» **PROBLEM REQUIREMENTS**: Please reproduce all entries word for word and omit their pictures.

» **EXERCISE INPUTS**:
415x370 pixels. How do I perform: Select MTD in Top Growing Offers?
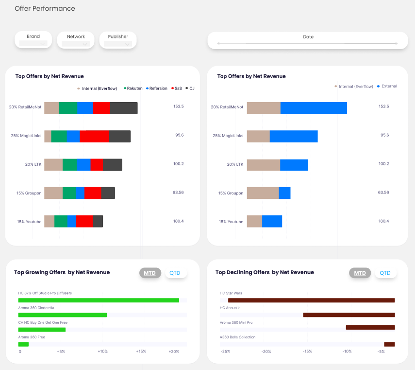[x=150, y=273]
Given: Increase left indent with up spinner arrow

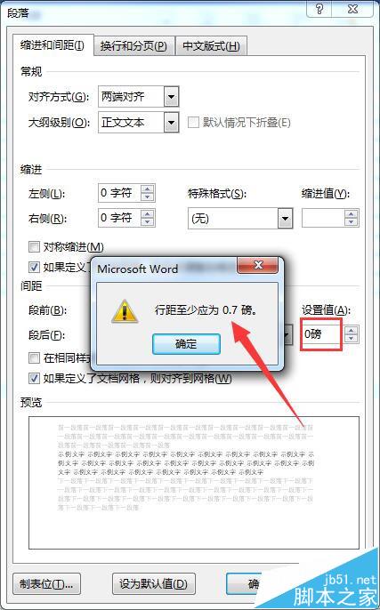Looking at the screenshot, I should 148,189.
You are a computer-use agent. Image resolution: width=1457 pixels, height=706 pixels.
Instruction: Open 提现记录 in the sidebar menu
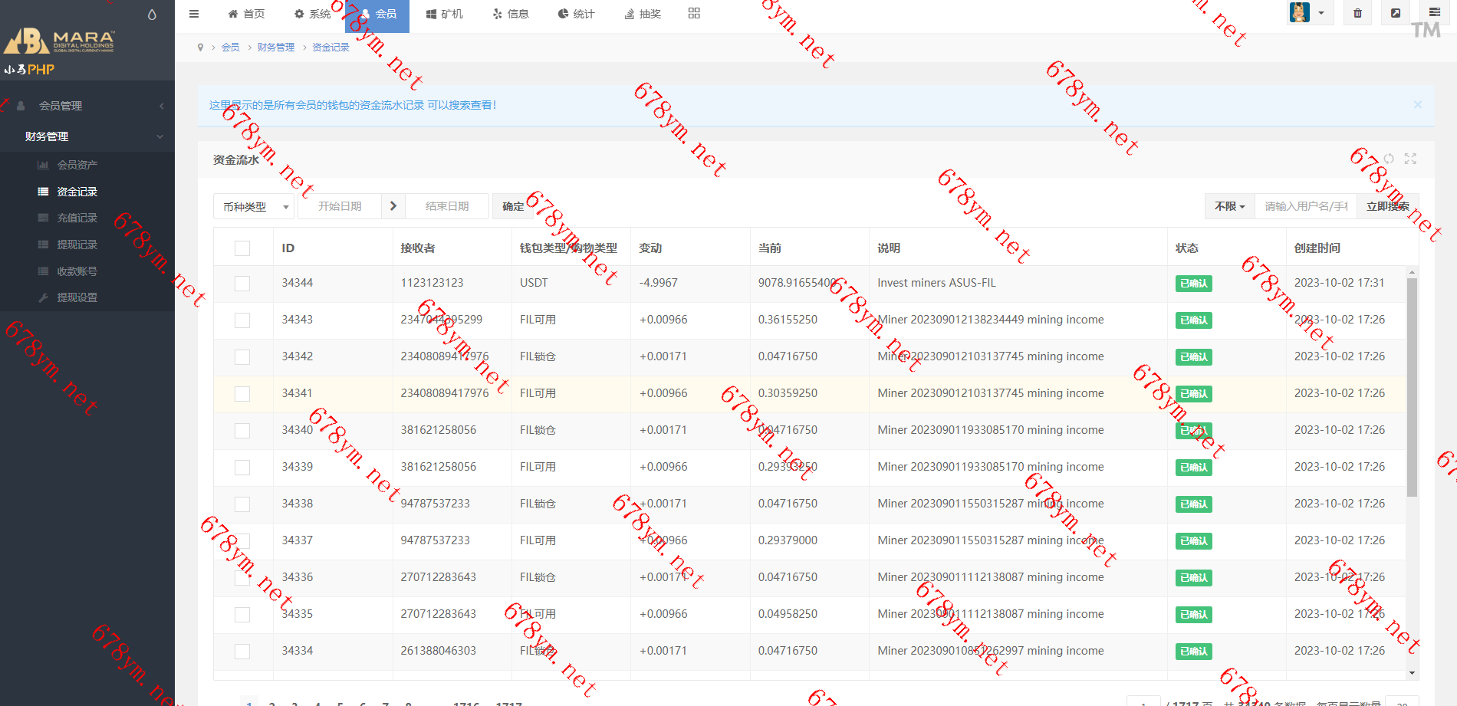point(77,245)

» **WRITTEN RESPONSE**:
415x370 pixels. How do I perform: Select MTD in Top Growing Offers?
[x=150, y=273]
Given: Increase left indent with up spinner arrow

Looking at the screenshot, I should 148,189.
You are a computer-use agent. Image resolution: width=1457 pixels, height=706 pixels.
Instruction: Open 提现记录 in the sidebar menu
point(77,245)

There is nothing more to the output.